Wherever "computer" shows up in the records below, copy the whole line.

[Data to use Boundary: Start]

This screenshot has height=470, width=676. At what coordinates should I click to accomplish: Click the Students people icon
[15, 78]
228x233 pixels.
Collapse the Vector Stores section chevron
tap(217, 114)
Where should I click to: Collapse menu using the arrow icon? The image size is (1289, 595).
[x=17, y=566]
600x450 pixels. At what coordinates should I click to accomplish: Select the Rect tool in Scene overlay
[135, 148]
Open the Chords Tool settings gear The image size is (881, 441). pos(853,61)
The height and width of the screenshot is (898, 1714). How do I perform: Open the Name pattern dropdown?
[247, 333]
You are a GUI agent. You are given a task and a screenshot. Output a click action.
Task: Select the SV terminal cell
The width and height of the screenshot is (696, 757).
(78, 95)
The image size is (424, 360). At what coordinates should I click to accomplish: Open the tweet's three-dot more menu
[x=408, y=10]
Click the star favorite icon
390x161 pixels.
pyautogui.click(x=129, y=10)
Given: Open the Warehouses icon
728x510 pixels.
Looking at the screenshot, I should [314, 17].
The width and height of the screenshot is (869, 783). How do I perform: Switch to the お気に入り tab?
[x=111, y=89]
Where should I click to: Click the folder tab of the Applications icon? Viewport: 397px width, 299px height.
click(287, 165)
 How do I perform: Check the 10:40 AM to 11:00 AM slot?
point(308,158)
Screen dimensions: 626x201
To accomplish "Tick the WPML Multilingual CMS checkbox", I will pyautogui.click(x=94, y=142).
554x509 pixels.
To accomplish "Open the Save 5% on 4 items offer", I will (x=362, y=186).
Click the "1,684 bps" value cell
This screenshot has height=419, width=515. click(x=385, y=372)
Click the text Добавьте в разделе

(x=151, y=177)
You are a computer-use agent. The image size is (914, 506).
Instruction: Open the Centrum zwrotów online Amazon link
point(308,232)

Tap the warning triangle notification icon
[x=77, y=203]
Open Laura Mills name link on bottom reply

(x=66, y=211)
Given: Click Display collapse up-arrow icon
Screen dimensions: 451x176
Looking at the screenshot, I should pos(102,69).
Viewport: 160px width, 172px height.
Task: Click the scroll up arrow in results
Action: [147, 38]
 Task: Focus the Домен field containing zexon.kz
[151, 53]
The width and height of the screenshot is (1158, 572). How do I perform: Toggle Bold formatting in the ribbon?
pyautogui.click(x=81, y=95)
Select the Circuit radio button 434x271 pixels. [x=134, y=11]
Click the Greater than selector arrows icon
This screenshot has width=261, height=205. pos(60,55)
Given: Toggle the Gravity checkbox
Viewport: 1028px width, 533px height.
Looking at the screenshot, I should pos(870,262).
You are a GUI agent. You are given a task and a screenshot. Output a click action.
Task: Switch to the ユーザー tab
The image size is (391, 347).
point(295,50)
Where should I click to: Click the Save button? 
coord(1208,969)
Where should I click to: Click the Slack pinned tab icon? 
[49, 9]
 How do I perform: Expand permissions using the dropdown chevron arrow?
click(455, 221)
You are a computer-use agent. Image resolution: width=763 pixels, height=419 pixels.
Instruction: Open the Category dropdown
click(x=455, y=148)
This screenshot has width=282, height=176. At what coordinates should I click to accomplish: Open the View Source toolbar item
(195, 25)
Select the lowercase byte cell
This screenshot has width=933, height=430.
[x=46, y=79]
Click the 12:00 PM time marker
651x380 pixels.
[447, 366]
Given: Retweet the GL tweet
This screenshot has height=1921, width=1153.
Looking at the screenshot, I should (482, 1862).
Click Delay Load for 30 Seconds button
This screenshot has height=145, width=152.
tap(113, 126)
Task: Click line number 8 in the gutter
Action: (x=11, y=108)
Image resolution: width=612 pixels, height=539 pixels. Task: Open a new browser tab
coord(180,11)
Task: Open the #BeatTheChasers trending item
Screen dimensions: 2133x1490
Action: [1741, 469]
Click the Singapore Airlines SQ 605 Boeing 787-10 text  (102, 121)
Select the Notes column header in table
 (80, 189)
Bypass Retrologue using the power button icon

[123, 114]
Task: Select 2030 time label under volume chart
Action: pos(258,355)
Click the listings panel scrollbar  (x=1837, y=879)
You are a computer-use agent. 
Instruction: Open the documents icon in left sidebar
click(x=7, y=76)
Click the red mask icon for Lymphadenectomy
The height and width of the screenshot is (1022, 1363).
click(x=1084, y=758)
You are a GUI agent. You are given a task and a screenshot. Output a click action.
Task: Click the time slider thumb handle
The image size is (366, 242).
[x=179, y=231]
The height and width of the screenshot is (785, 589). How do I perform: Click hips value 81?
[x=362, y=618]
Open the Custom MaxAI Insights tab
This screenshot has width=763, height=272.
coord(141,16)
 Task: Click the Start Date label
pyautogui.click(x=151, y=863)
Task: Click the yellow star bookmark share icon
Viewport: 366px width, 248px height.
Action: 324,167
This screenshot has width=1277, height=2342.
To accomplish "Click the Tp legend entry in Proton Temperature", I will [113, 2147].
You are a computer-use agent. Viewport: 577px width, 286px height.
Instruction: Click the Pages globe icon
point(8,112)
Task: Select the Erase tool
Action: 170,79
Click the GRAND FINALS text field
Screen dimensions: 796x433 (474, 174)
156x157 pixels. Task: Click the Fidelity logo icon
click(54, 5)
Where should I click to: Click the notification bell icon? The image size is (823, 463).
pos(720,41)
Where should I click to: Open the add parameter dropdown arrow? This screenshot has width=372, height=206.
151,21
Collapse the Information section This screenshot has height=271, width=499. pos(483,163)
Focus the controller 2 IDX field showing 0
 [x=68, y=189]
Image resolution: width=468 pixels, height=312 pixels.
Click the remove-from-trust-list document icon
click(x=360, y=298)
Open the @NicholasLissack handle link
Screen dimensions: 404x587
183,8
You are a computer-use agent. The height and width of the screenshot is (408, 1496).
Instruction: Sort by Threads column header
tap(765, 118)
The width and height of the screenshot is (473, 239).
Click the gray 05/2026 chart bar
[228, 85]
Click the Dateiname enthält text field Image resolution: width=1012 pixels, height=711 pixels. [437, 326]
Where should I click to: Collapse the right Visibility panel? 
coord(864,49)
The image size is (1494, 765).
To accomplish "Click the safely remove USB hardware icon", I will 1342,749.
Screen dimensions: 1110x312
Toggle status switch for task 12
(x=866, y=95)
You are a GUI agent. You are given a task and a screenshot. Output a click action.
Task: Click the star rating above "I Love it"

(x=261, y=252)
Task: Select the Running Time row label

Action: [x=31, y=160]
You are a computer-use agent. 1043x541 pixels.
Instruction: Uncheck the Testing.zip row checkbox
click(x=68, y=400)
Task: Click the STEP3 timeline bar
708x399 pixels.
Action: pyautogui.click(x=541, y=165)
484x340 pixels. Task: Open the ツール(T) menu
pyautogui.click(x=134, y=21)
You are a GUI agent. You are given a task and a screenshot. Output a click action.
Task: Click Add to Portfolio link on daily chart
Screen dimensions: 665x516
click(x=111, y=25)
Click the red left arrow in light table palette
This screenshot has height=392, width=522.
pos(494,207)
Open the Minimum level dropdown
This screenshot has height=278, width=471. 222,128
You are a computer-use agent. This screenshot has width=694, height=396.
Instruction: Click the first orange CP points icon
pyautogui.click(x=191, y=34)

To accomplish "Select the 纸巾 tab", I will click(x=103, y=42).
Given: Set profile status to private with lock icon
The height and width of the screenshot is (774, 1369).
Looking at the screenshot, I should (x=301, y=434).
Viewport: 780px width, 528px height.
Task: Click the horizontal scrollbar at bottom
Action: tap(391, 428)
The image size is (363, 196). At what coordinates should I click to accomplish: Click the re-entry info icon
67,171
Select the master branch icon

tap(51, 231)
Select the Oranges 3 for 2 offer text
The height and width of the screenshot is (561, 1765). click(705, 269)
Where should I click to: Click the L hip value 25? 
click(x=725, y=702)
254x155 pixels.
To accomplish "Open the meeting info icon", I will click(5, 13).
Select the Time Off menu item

[Data to use Boundary: End]

● Solution for this problem
You are a computer-use agent. The image size is (914, 506).
You are a computer-use agent. Image resolution: width=763 pixels, height=419 pixels.
You are a computer-use agent. 
You are a computer-use agent. Viewport: 577px width, 286px height.
You are a computer-use agent. The height and width of the screenshot is (408, 1496).
You are a computer-use agent. 1043x541 pixels.
You are a computer-use agent. This screenshot has width=694, height=396.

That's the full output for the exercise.